【报道】SCMP: Fears in China for missing #MeToo activist and labour rights campaigner

  • Friends have not been able to contact Sophia Huang and Wang Jianbing since Sunday, when they were planning to leave Guangzhou for Shenzhen
  • Huang had been going to fly from Hong Kong to London to study

Two activists based in the southern Chinese city of Guangzhou – including one of China’s most well-known women’s rights campaigners, have lost contact with their friends, raising fears that the pair may have been detained by police.

Friend Robert Cheng said he and others had not been able to contact Sophia Huang Xueqin and labour activist Wang Jianbing since Sunday afternoon.

Cheng said Huang had been planning to leave Guangzhou for Shenzhen with Wang and had booked to fly from Hong Kong to London on Monday.

“Both Huang and Wang have not been contactable since Sunday afternoon and we are worried that they may have been detained,” he said.

Huang, also a freelance journalist, told friends that she had received a Chevening scholarship to study for a master’s degree at the University of Sussex.

“The Chevening scholarship requires her to return to China after completing the programme, and Huang has never wanted to leave China or emigrate,” Cheng said. “She always wants to live and do her work in China.”

A University of Sussex spokesman said: “We are concerned about the safety and whereabouts of our student. Our staff are liaising with Chevening to seek further details.”

Huang, 33, became a leading figure in the China’s #MeToo movement in 2018 when she helped plaintiffs in an alleged case of sexual harassment involving a prominent professor of Beihang University in Beijing. In October 2019, she was detained by Guangzhou police after she posted her experience of attending anti-government rallies in Hong Kong. She was released two weeks before the Lunar New Year in 2020.

Three months ago, she won an award from the Society of Publishers in Asia for her reporting on Li Qiaochu, who was detained in Shandong in February after speaking out for her partner and dissident lawyer Xu Zhiyong.

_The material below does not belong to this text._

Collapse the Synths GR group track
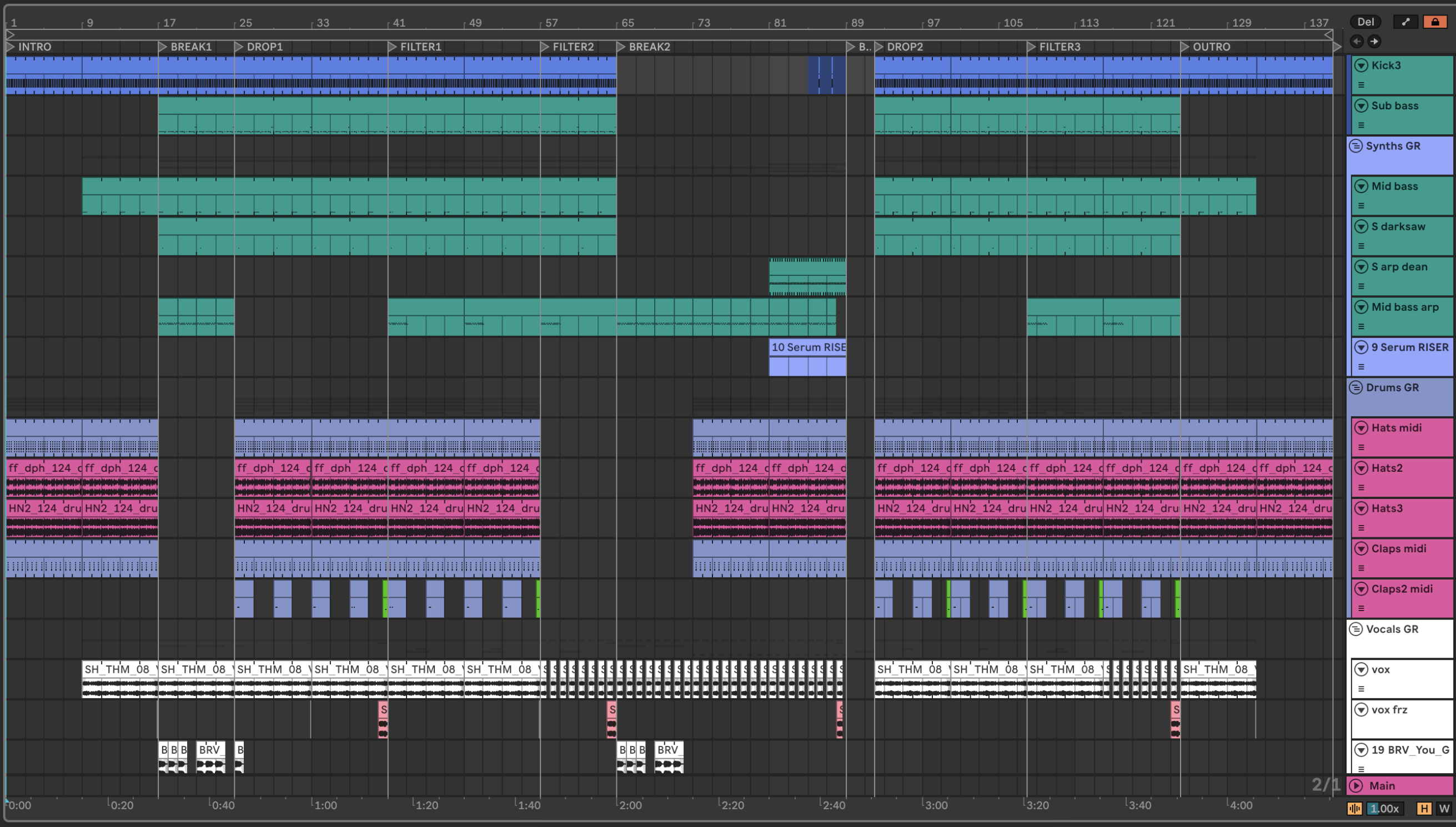Viewport: 1456px width, 827px height. coord(1356,146)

Wang previously served as director of the Western Sunlight Foundation’s rural education programme, helping students and teachers in less developed areas. He later moved to Guangzhou to focus on youth development, support for disabled people and the welfare of workers with occupational diseases.

Cheng said he was concerned that like other activists Huang and Wang could be accused of inciting subversion.

“Under the [subversion] charge, they may face heavy punishment and torture,” Cheng said.

“Huang Xueqin only wanted to go to Sussex to study and was told by the authorities last month that they would not stop her [leaving China]. She had her passport and visa.

“So she had actually kept a low profile for months hoping she could make the trip.”

Calls to Guangzhou police and attempts to contact the activists’ families on Tuesday were not successful.